Apple vs Google on privacy: a tale of absolute competitive advantage
Isn’t Apple just spyware, like Google?
Mac and iOS as stopgaps
Apple is a secretive company with proprietary products and a closed ecosystem. While that’s not ideal in the long-term, we have chosen Apple’s platform as a stop gap to launch the core of our distributed social platform.
In line with our Manifesto, we will build our own independent platform and that includes eventually having a device with independent hardware, software, and services. We’re in this for the long haul but we have to start somewhere. And we have chosen Apple’s platform as the place to start. This has, predictably, upset some people.
Isn’t Apple just spyware, like Google?
The main criticism I’m hearing about our choice of platform is “Apple is just as much spyware as Google”. And this just simply isn’t true. You don’t even have to like Apple to see why they’re different. You just have to understand the profit motive and the concept of competitive advantage.
The question isn’t "can they spy on you if they want to?" but rather “is it in their interests to spy on you?"

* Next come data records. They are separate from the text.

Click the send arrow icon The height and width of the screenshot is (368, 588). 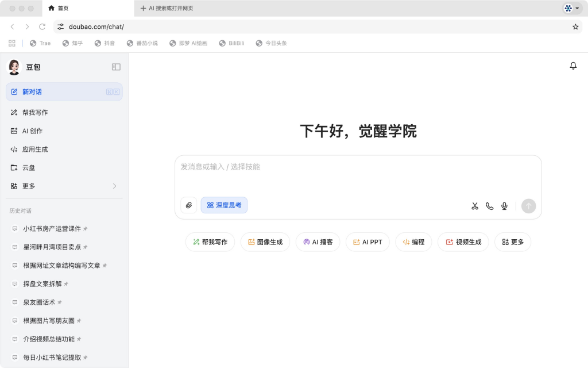528,206
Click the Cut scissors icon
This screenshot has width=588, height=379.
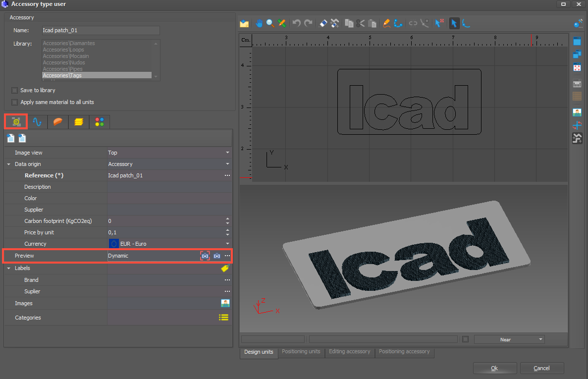click(361, 23)
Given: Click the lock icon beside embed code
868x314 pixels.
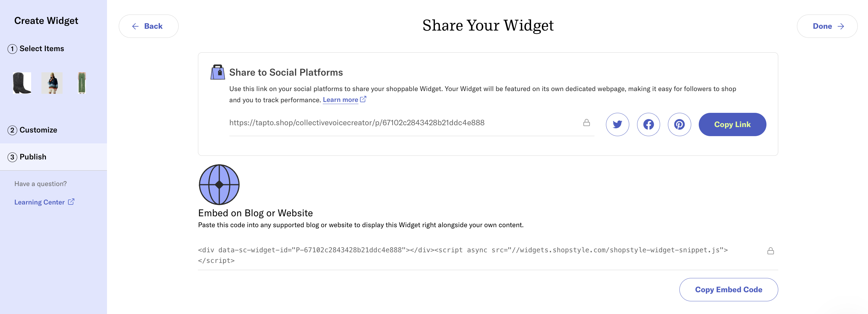Looking at the screenshot, I should (x=771, y=251).
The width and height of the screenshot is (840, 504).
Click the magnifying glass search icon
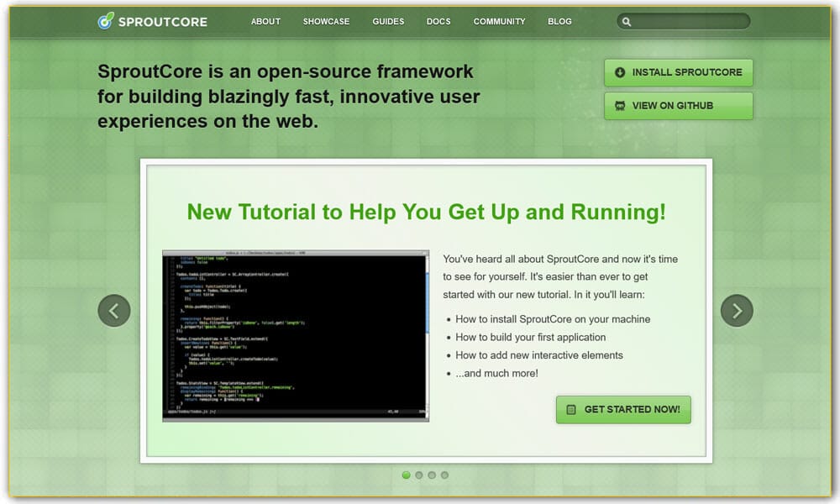(x=627, y=21)
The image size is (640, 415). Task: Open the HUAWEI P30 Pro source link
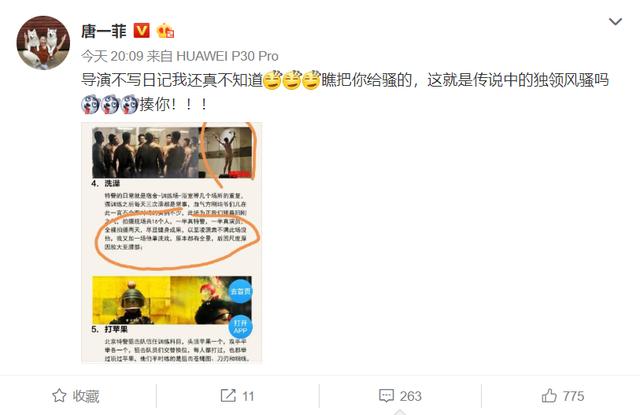[227, 56]
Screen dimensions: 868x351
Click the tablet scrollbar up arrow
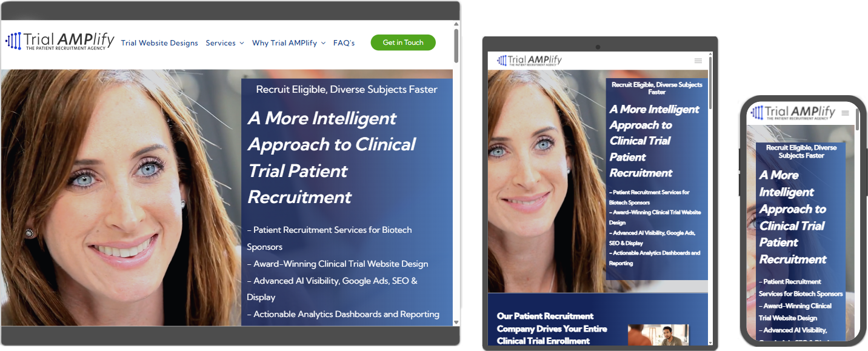click(x=710, y=55)
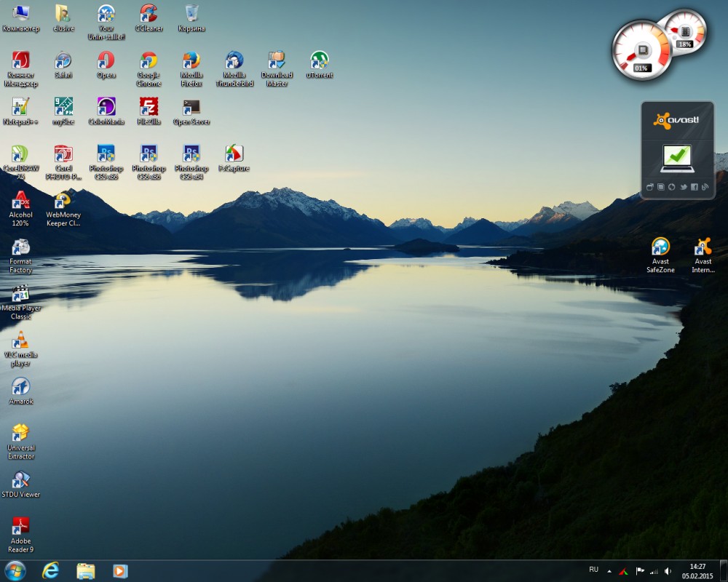Select the CCleaner shortcut

coord(149,15)
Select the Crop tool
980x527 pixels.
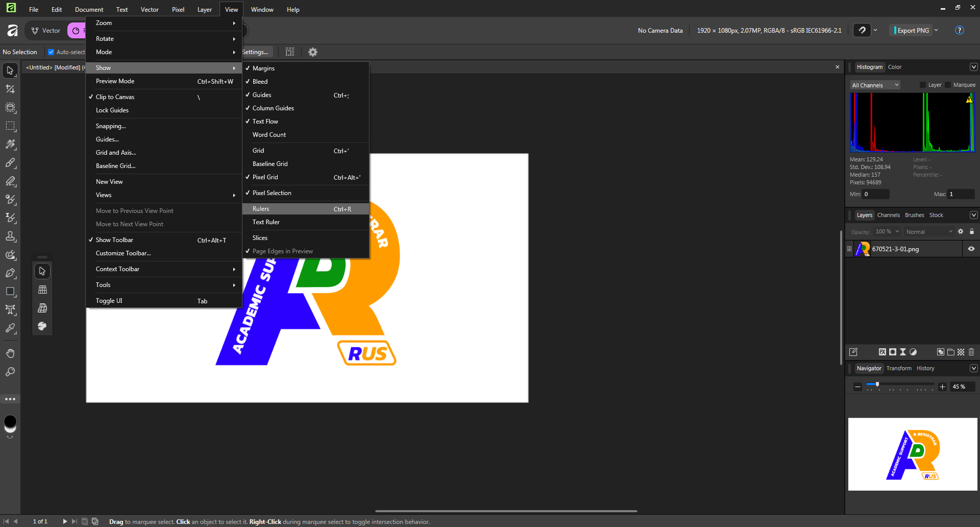pos(10,89)
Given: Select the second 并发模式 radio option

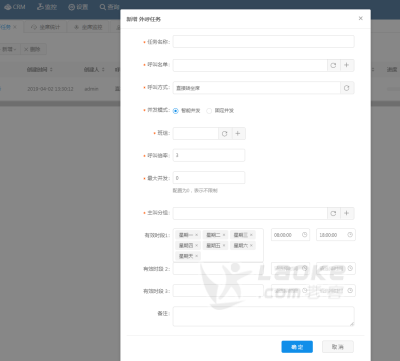Looking at the screenshot, I should 209,111.
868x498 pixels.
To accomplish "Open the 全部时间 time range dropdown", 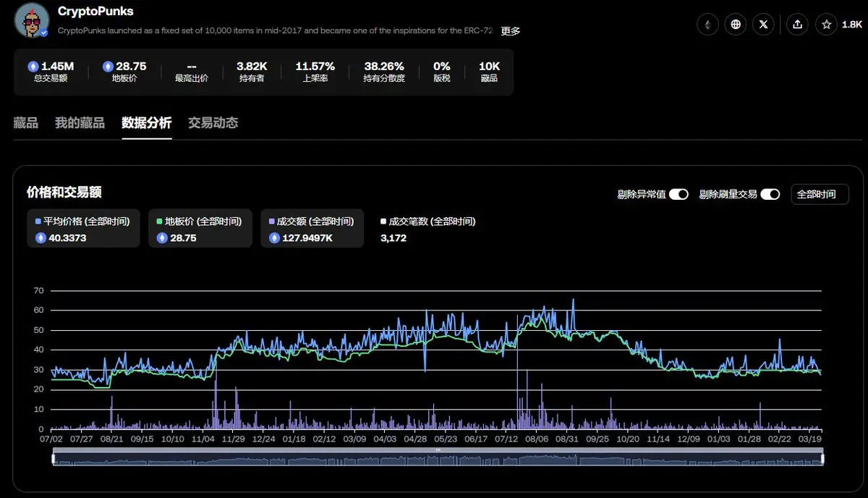I will 820,194.
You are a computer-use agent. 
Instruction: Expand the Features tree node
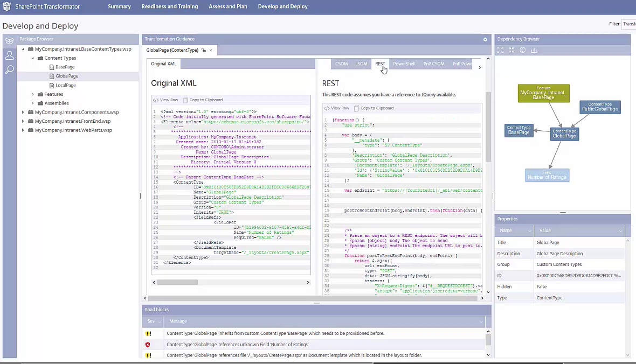32,94
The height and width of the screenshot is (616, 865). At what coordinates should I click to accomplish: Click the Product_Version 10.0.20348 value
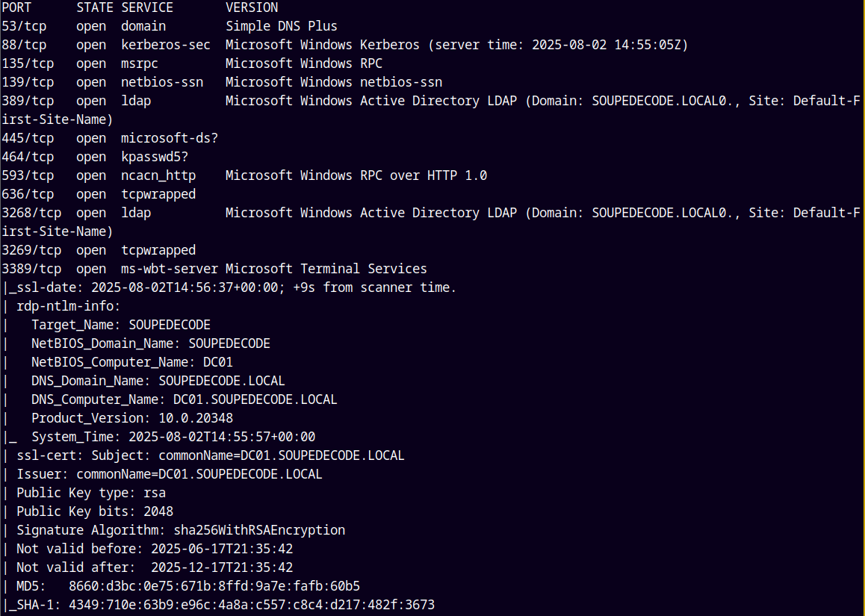[x=196, y=419]
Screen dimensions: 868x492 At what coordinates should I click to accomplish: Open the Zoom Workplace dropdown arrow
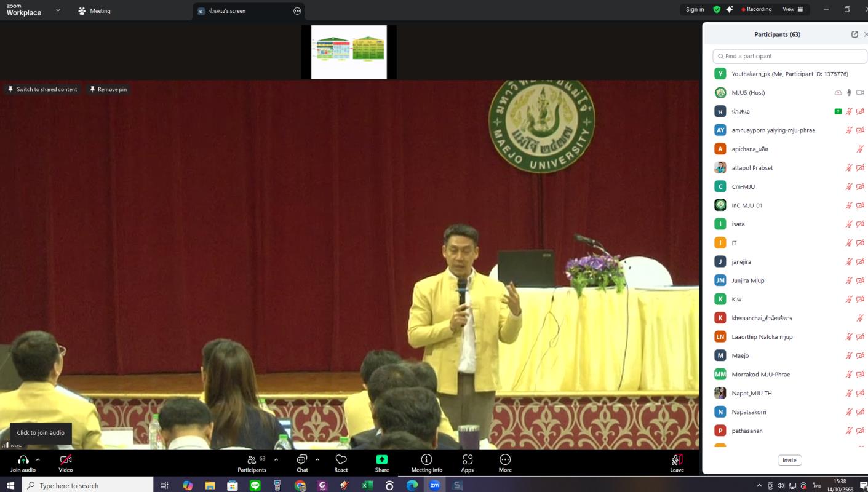[58, 10]
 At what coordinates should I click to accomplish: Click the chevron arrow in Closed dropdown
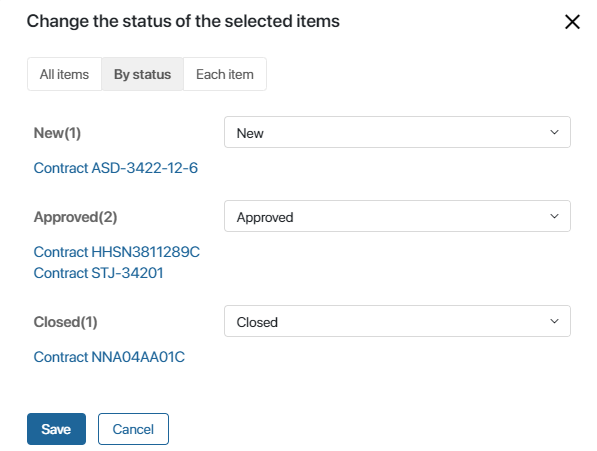[554, 321]
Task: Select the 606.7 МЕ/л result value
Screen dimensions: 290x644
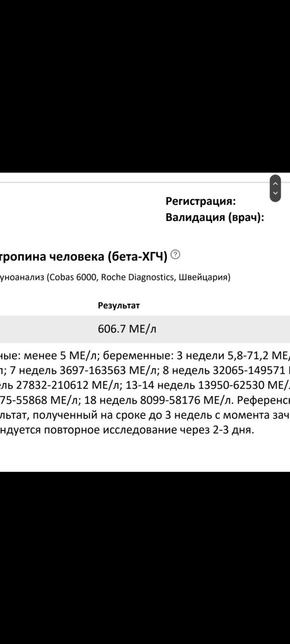Action: click(127, 329)
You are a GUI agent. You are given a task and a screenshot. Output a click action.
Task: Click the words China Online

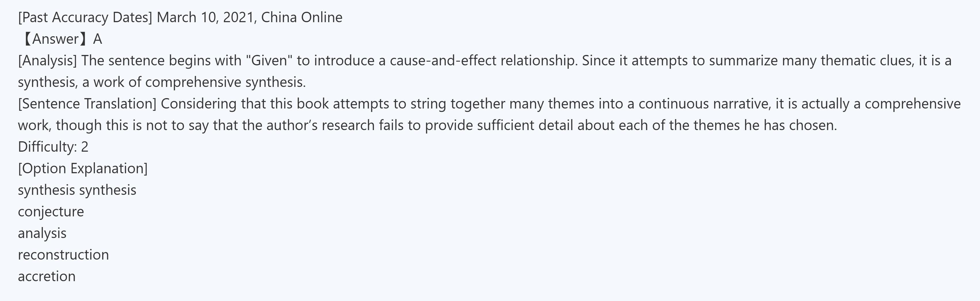click(302, 18)
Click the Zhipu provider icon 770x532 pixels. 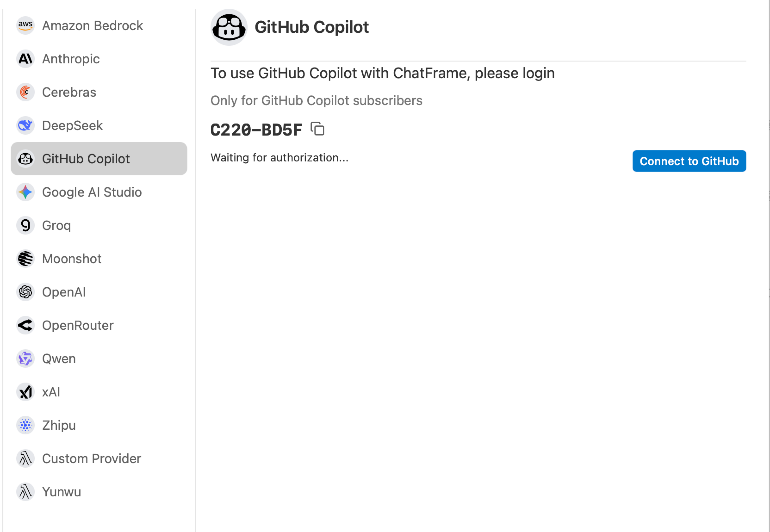click(x=25, y=425)
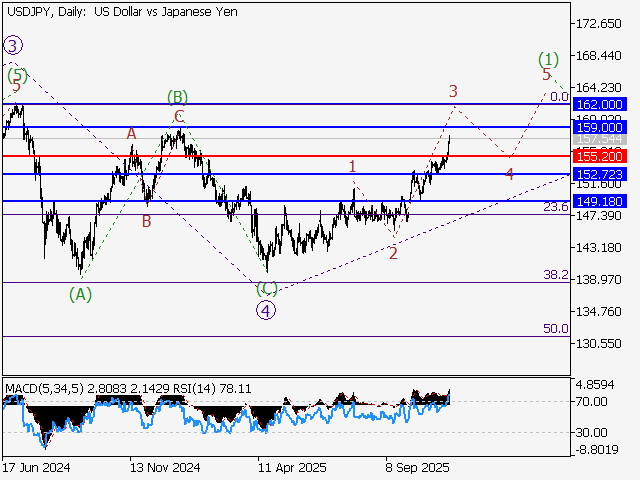Image resolution: width=640 pixels, height=480 pixels.
Task: Click the 23.6 Fibonacci level label
Action: [556, 207]
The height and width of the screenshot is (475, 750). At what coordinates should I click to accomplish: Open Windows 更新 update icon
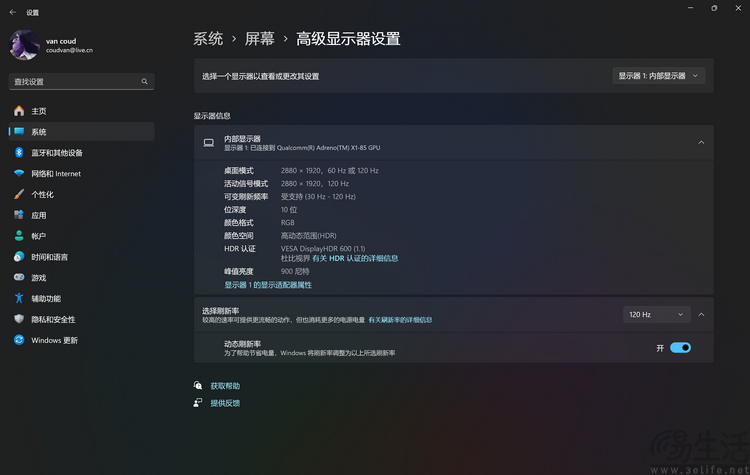18,340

For Google, the answer is yes, it is in their direct financial interests to spy on you. Selling you is the primary means by which Google makes money.
For Apple, the answer is no, it is not in their direct financial interests to spy on you. Selling you products is how Apple makes money.
Spyware vs Regulation
Now think about what’s happening in the world: More and more people are waking up to corporate surveillance. This includes policymakers and politicians. Spyware corporations like Google are countering by increasing their lobbying (“OK, you see us for what we are now, here’s some money, does that make it better?”)
Regardless, it is clear that there will be (and already is) increased regulation.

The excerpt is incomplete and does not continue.